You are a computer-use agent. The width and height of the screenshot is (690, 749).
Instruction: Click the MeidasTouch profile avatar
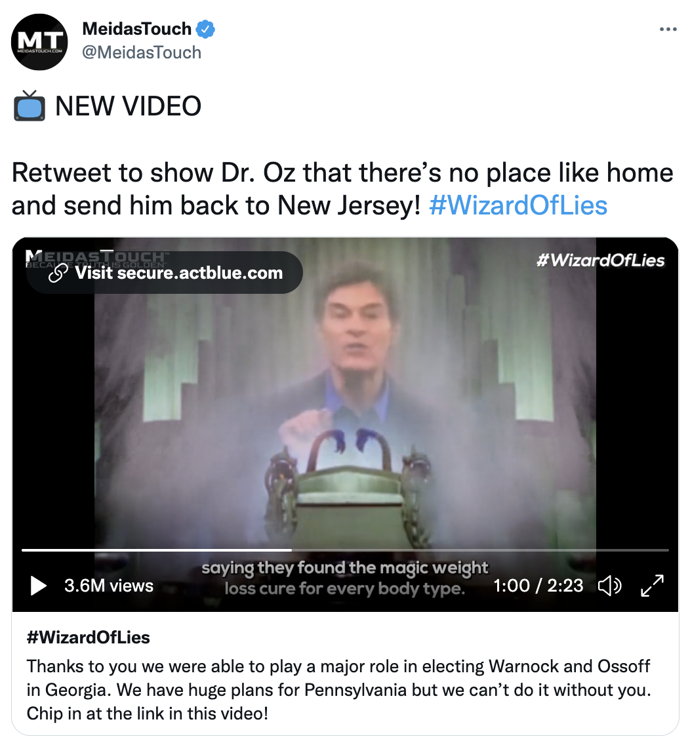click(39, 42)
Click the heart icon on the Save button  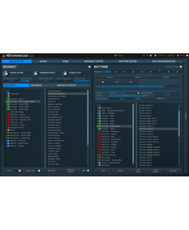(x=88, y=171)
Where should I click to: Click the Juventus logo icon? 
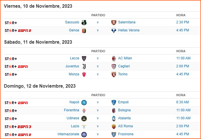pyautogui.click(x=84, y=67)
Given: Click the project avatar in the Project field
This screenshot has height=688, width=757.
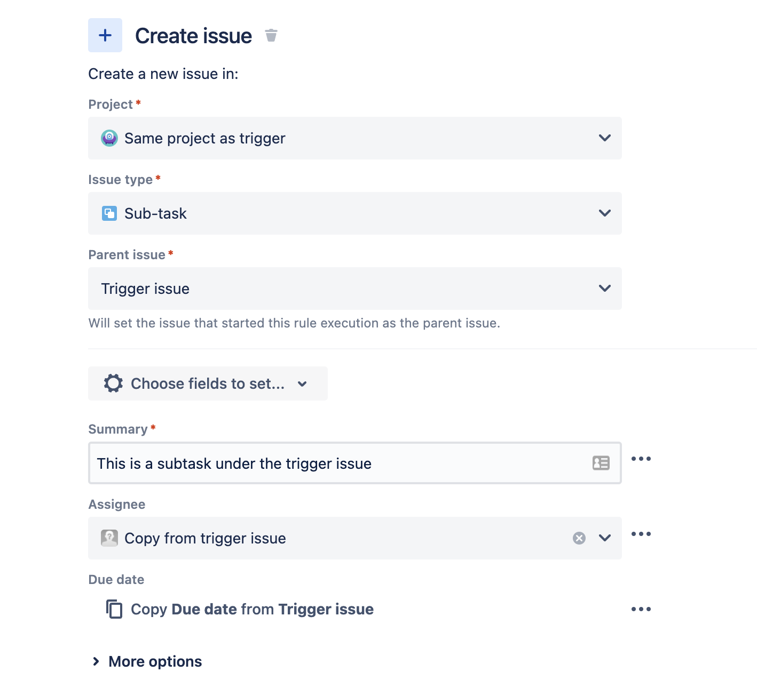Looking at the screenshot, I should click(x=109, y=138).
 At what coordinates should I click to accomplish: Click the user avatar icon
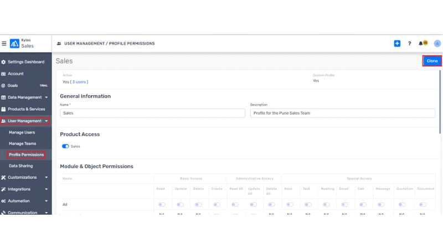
::::
ПОСТАНОВКА ЗАДАЧИ »
Извлеките из материала выше все строки, в которых встречается слово «height». Регистр букв учитывается.

РЕЗУЛЬТАТ ВЫПОЛНЕНИЯ »
You are a computer-use agent. The width and height of the screenshot is (690, 749).
This screenshot has height=688, width=757.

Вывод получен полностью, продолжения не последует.